The Euro-Cup was a Group 3 flat horse race in Germany open to thoroughbreds aged three years or older. It was run at Frankfurt over a distance of 2,000 metres (about 1¼ miles), and it was scheduled to take place each year in September.

==History==
The event was contested over 2,000 metres in 1986 and 1987. It was extended to 2,200 metres and given Group 3 status in 1988. From this point it was called the Team Trophy and sponsored by the German Cooperative Financial Group.

The race was promoted to Group 2 level in 1989. It was cut to 2,100 metres in 1990, and to 2,000 metres in 1991.

The event became known as the Made in Europe-Trophy in 1995, and the Flughafen Frankfurt-Trophy in 1997. It was renamed the Henninger-Trophy and increased to 2,050 metres in 1999. It was titled the Arthur Andersen Euro-Cup in 2000.

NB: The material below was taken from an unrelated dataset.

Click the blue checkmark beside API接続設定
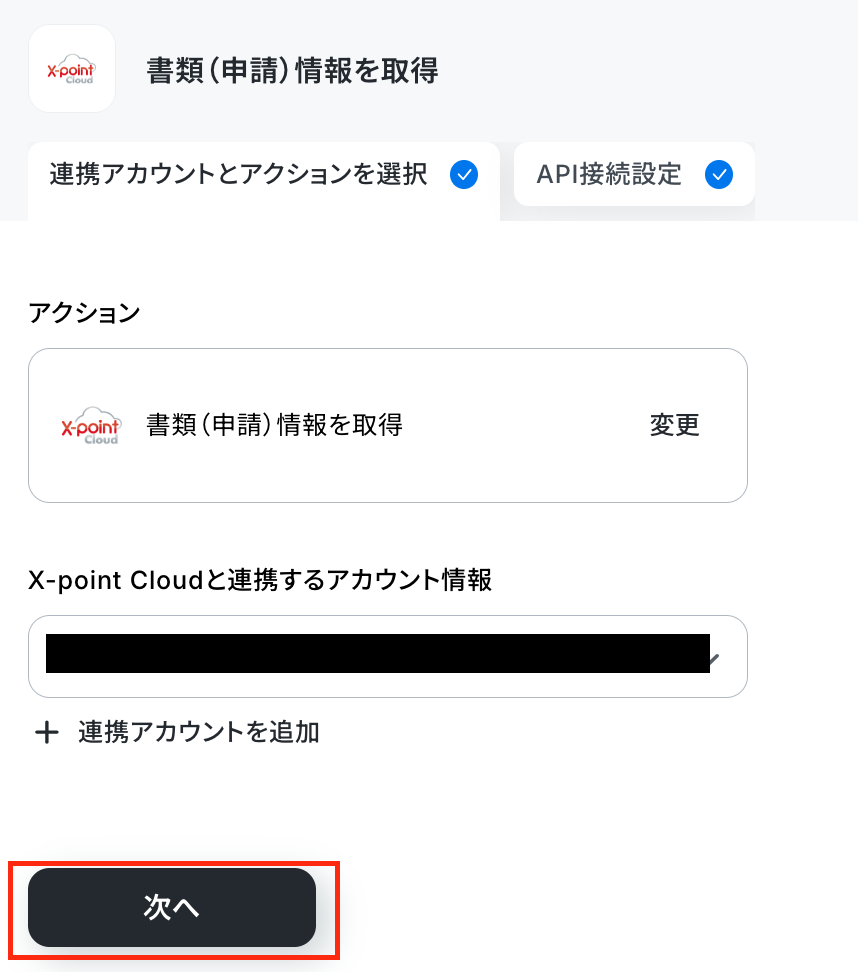 pos(719,174)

The race was run at Cologne over 1,850 metres in 2001. That year's edition was called the Preis des Bankhaus Sal. Oppenheim.

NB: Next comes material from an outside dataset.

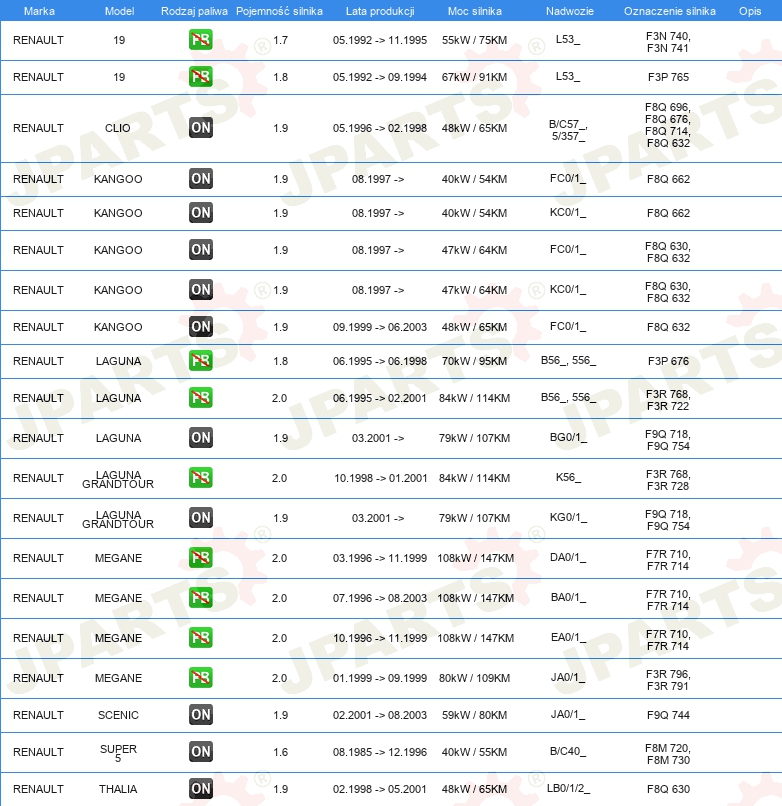Viewport: 782px width, 806px height.
Task: Select the Lata produkcji column header
Action: (x=378, y=10)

The Euro-Cup returned to Frankfurt with a distance of 2,000 metres in 2002. Subsequent sponsors included Ernst & Young and Merrill Lynch.

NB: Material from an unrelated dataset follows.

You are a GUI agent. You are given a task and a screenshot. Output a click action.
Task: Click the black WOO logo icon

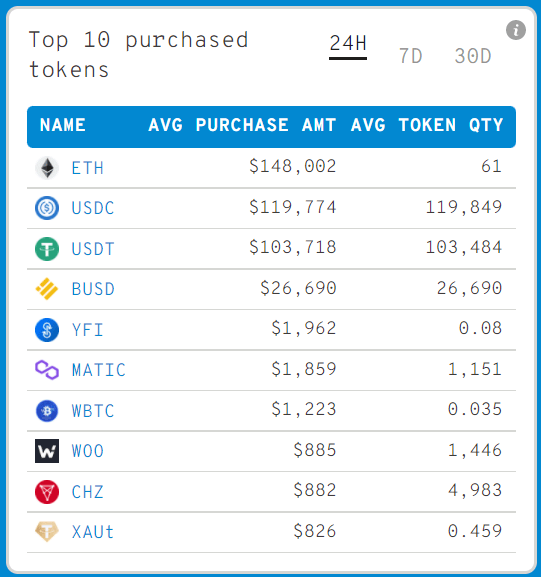(x=47, y=451)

The race was downgraded to Group 3 level in 2007. It was last run in 2009.

==Records==

Most successful horse:
- no horse won this race more than once in the period shown
----
Leading jockey since 1986 (4 wins):
- Andrasch Starke – Bad Bertrich (1994), Oxalagu (1998), Elle Danzig (2000), Fight Club (2005)
----
Leading trainer since 1986 (4 wins):
- Peter Schiergen – Catella (1999), Walzerkoenigin (2002), Soldier Hollow (2004), Nordtänzerin (2006)

==Winners since 1986==
| Year | Winner | Age | Jockey | Trainer | Time |
| 1986 | Kyros | 4 | Manfred Hofer | Harro Remmert | 2:05.70 |
| 1987 | Katmai | 4 | Peter Alafi | Harro Remmert | 1:59.80 |
| 1988 | Highland Chieftain | 5 | John Reid | John Dunlop | 2:16.02 |
| 1989 | Medicus | 5 | Manfred Hofer | Bruno Schütz | 2:18.50 |
| 1990 | Starlet | 4 | John Reid | Lord Huntingdon | 2:08.92 |
| 1991 | Goofalik | 4 | Bruce Raymond | John Hammond | 2:05.45 |
| 1992 | George Augustus | 4 | John Reid | John Oxx | 2:08.35 |
| 1993 | Komtur | 3 | Kevin Woodburn | Harro Remmert | 2:06.22 |
| 1994 | Bad Bertrich | 3 | Andrasch Starke | Bruno Schütz | 2:13.86 |
| 1995 | Hushang | 5 | Johnny Murtagh | John Oxx | 2:09.74 |
| 1996 | Artan | 4 | Ray Cochrane | Martin Rölke | 2:10.48 |
| 1997 | Crystal Hearted | 3 | Tony McGlone | Henry Candy | 2:07.02 |
| 1998 | Oxalagu | 6 | Andrasch Starke | Andreas Schütz | 2:14.72 |
| 1999 | Catella | 3 | Andreas Suborics | Peter Schiergen | 2:07.12 |
| 2000 | Elle Danzig | 5 | Andrasch Starke | Andreas Schütz | 2:12.29 |
| 2001 | Denaro | 3 | Andreas Suborics | Christian von der Recke | 2:01.38 |
| 2002 | Walzerkoenigin | 3 | Filip Minařík | Peter Schiergen | 2:05.78 |
| 2003 | Frühlingssturm | 3 | Torsten Mundry | Peter Rau | 2:05.36 |
| 2004 | Soldier Hollow | 4 | William Mongil | Peter Schiergen | 2:13.91 |
| 2005 | Fight Club | 4 | Andrasch Starke | Andreas Schütz | 2:06.64 |
| 2006 | Nordtänzerin | 3 | Filip Minařík | Peter Schiergen | 2:10.55 |
| 2007 | Shrek | 3 | Eduardo Pedroza | Andreas Wöhler | 2:03.26 |
| 2008 | Zaungast | 4 | Eugen Frank | Waldemar Hickst | 2:07.40 |
| 2009 | Querari | 3 | Johan Victoire | Andreas Wöhler | 2:14.07 |
 The 2001 running took place at Cologne.